It’s fine

Hi everyone. I know there is always some anxiety about this module, so I want to write something to let you know a little more about what we will do. We will work mainly with R. This page, the one you are reading now, was written in R, and much of the material you will receive and work with in class will look something like this. R is a computing environment for managing, manipulating, analysing, and visualising data. It works by typing code into a command line or console, running this code, and then interpreting the output. Most of the time, I will supply this code to you each week, and you will run it to produce an output. This can be very simple, like so:

1+1

In this case, running a line of code like this will give us a very simple output.

1+1

[1] 2

Each week, I will post a code file in’.R’ format for you to download from Moodle, and we will work through the code together in class. The code will look something like this. Try to think of it as sets of instructions that will tell R where to find something (like a dataset), and what to do with it (make a table or draw a graph). You will not have to memorise this code, write your own code (aside from making some small adjustments to some of the terms), nor will I ask you to go away and write your own original code.

so648_country <- read_csv("so859_country_2025.csv")
summary(so648_country)
summary(so648_country$gini)

So with the code above, we have imported some data from a spreadsheet titled ‘so648_country’, then asked R to give us summary statistics for the entire dataset using summary(so648_country), then asked it to summarise a variable titled ‘gini’ using the code summary(so648_country$gini).

Interpreting Output

Sometimes, we will use some longer code, or call on specific packages to do something different, like creating this table.

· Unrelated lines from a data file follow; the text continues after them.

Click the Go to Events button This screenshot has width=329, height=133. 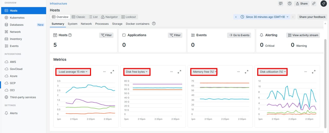[239, 35]
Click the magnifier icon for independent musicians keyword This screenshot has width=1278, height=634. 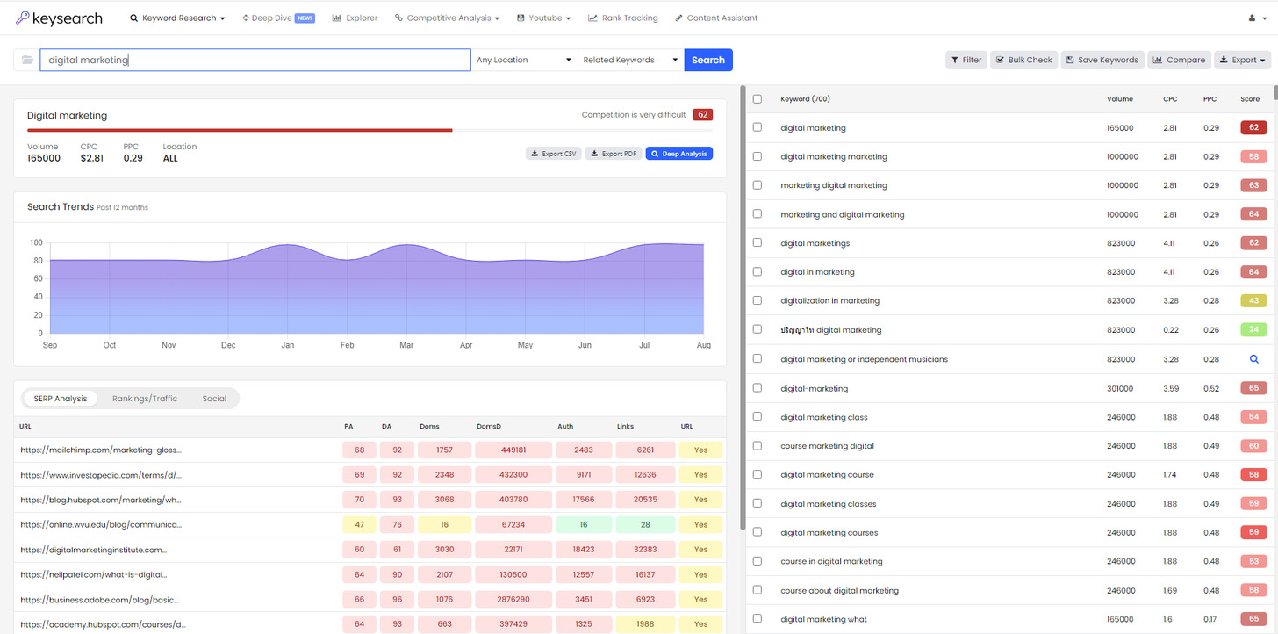tap(1253, 359)
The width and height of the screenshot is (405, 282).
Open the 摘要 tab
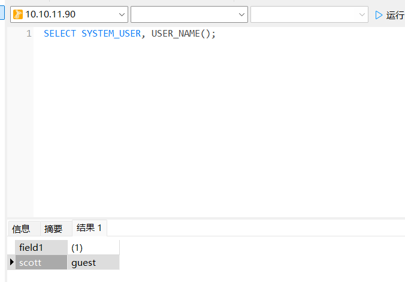[53, 229]
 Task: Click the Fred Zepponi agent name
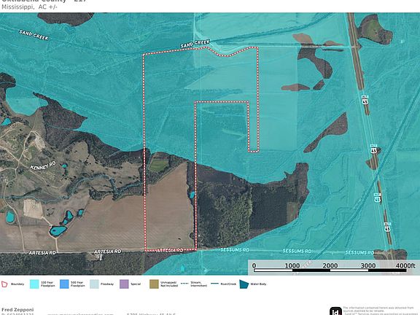click(x=18, y=310)
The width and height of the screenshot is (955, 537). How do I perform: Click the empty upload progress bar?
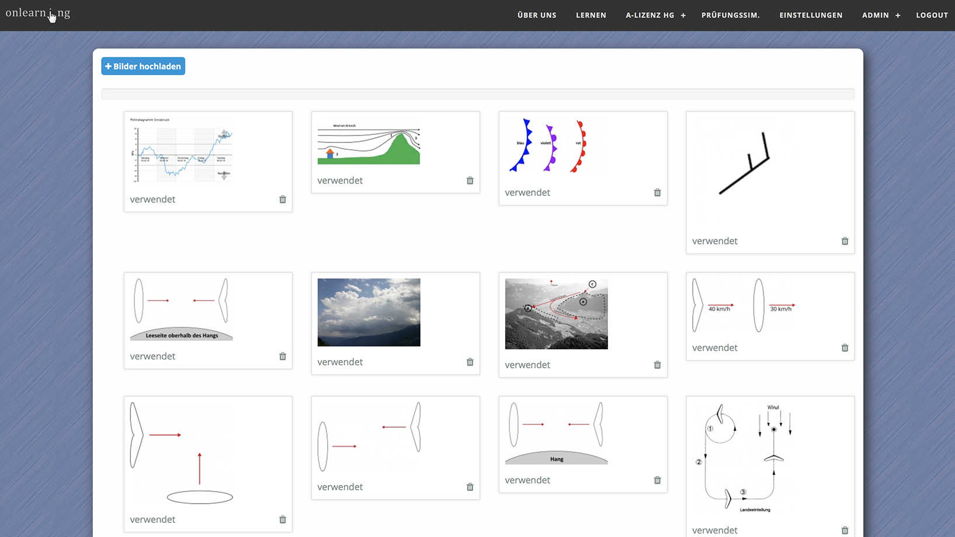tap(477, 94)
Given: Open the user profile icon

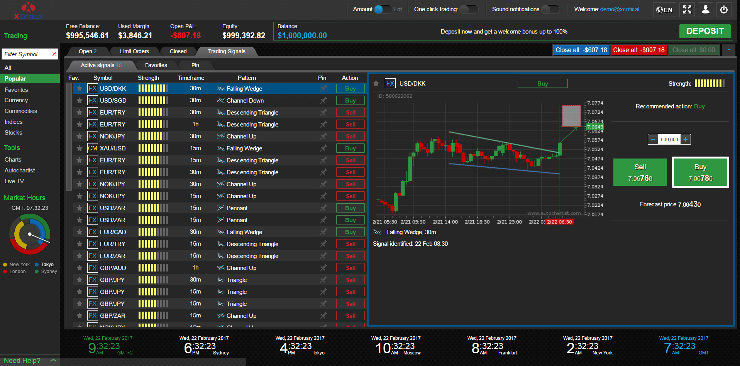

sumtable(so648_country, vars = c('gini','top1', 'ls'), 
        digits = 4, add.median = TRUE, 
        title = 'Table 1: Country Data Summary 
        Statistics')
Table 1: Country Data Summary Statistics
Variable N Mean Std. Dev. Min Pctl. 25 Pctl. 50 Pctl. 75 Max
gini 37 34.39 7.684 25.4 29.2 32.7 36.2 63
top1 30 12.58 5.251 6.3 8.8 11.2 13.83 23.7
ls 39 52.4 6.207 35.56 48.39 52.88 56.39 65.39

In class, we might spend some time talking about what these measures mean - which one might be best for measuring income inequality for example. Should we look at the super-rich (top1) or look at the overall share of GDP going to workers (ls)? How could we tidy this table up to make it more presentable? What others kinds of comparison might we want to make (are European countries more equal than non-European - what about countries within Europe?)

Making Graphs

We will also use our code to create graphs to explore these questions further. We will spend a lot of time doing this, emphasising interpretation more than coding or calculation. We will work mainly with the ggplot2 package for this. I will always give you the code to do this, and we will focus on reading and interpreting the graphs together in class. So the code below will also give us the following graph:

ggplot(so648_country$data, aes(y=so648_country$top1, x=so648_country$un_developed))+
  geom_boxplot() +
  ylab("% total income to 1%'") +
  xlab("Income Share of Top 1%")+
  labs(title = "Top 1% Income Share (2018-2022)", 
       subtitle = "Data from World Bank")

Once we have produced the graph, we will spend some time interpreting about it. So for the graph above, we would discuss why income inequality is much higher in ‘developing’ countries compared to ‘developed’. We might discuss how to relabel the data into something less problematic than ‘developing’ (possibly high vs low income, advanced vs transition). Then we might rearrange the graph to make it more presentable - adding labels, titles, etc. The goal is interpretation and communication.

We can also explore other social issues visually. The example below uses data from the 2021 Census of Northern Ireland, which included a question on Autism for the first time.

Figure 1: Autism in Belfast, 2021

Figure 1: Autism in Belfast, 2021

Using this data, we can identify districts with the highest rates, and also plot the distribution of Autism visually in order to identify things like spatial clusters, hotspots, coldspots, etc. Then we can check to see if there are any co-occurrences like higher or lower rates of education, particular family types, or proximity to health services.

This module is not…

  1. A statistics course. We have a separate department for this, and this is not a data analytics qualification - it is a social research course. You will leave here able to replicate this yourself, but I am not here to teach you mathematics or statistics, nor will you be asked to do any calculation by hand in any part of your assessment.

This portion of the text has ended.